# ABOUT THIS EXERCISE
Your answer should be an exact copy of the lines from the one holding "Given: Open Черкес" to the end of the material below, pictures left out.

# DATA FOR THE TASK
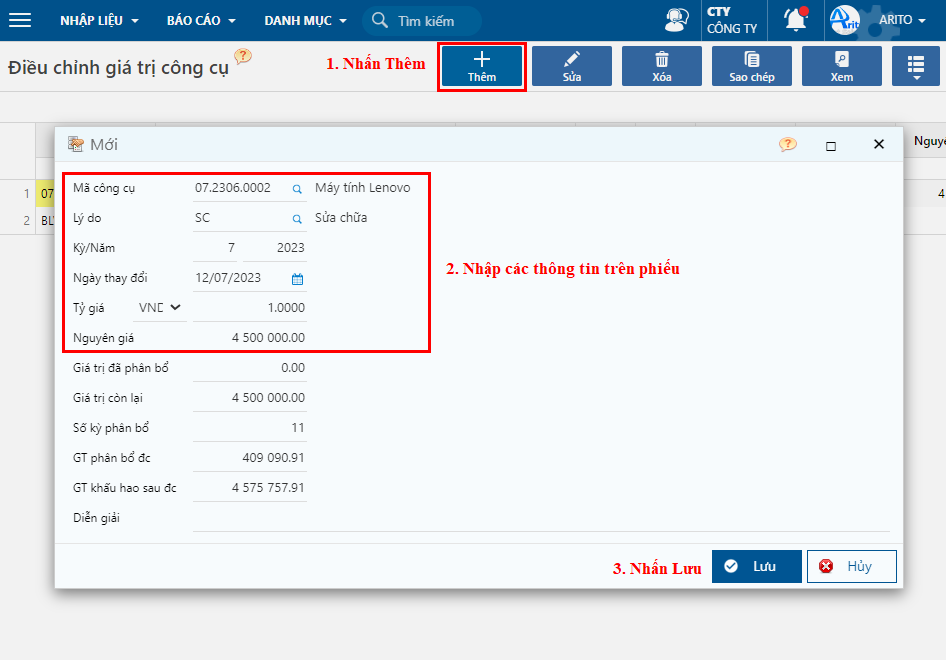Click into the Diễn giải text field
The height and width of the screenshot is (660, 946).
tap(540, 518)
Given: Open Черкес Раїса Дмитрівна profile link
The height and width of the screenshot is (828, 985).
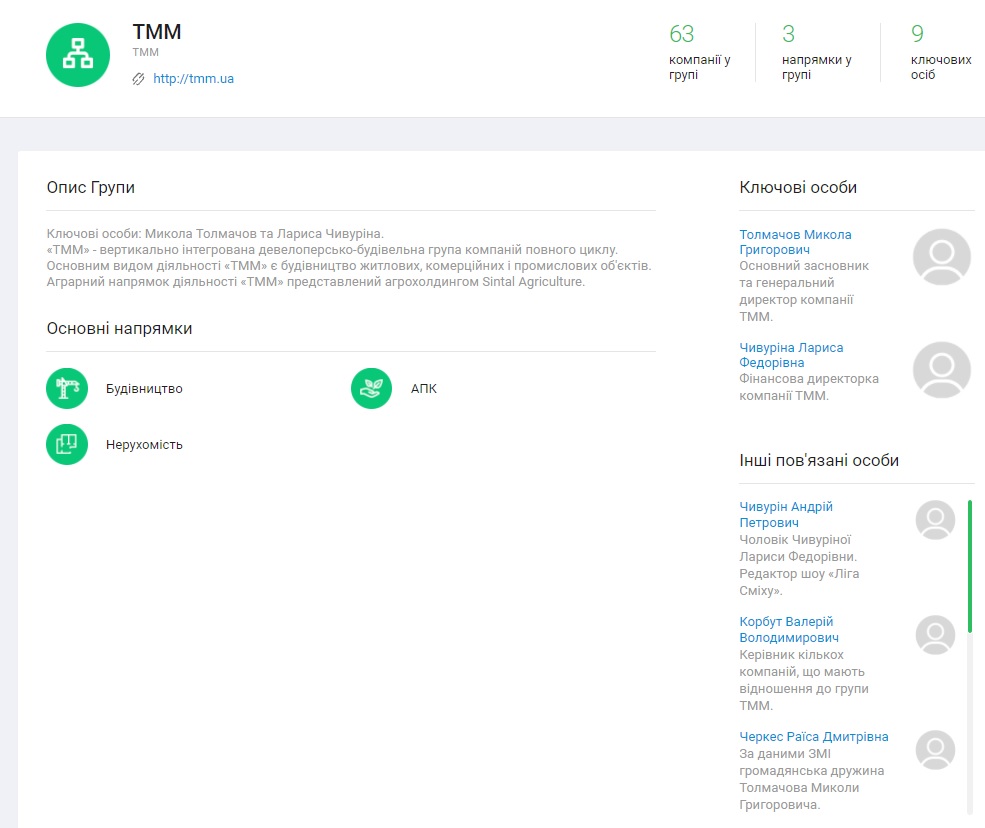Looking at the screenshot, I should coord(813,737).
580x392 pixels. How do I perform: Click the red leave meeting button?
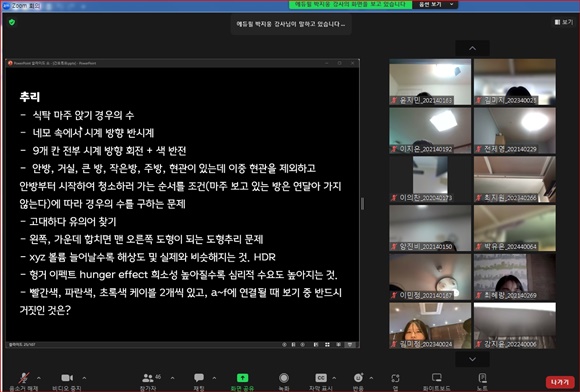click(560, 382)
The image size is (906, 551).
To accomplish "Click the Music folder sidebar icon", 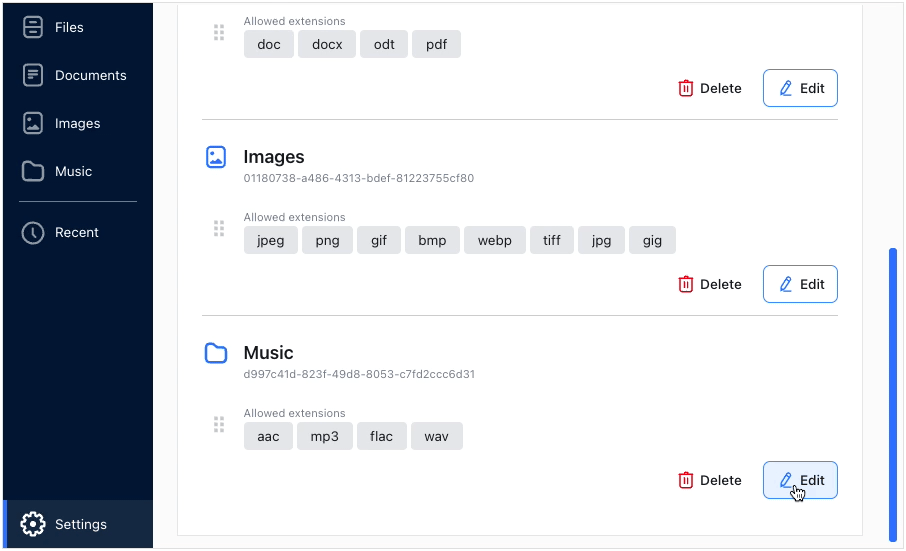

# YOUR SOLUTION
Given: Open Черкес Раїса Дмитрівна profile link
The height and width of the screenshot is (828, 985).
Looking at the screenshot, I should coord(813,737).
580x392 pixels. How do I perform: Click the red leave meeting button?
click(560, 382)
The image size is (906, 551).
To accomplish "Click the Music folder sidebar icon", 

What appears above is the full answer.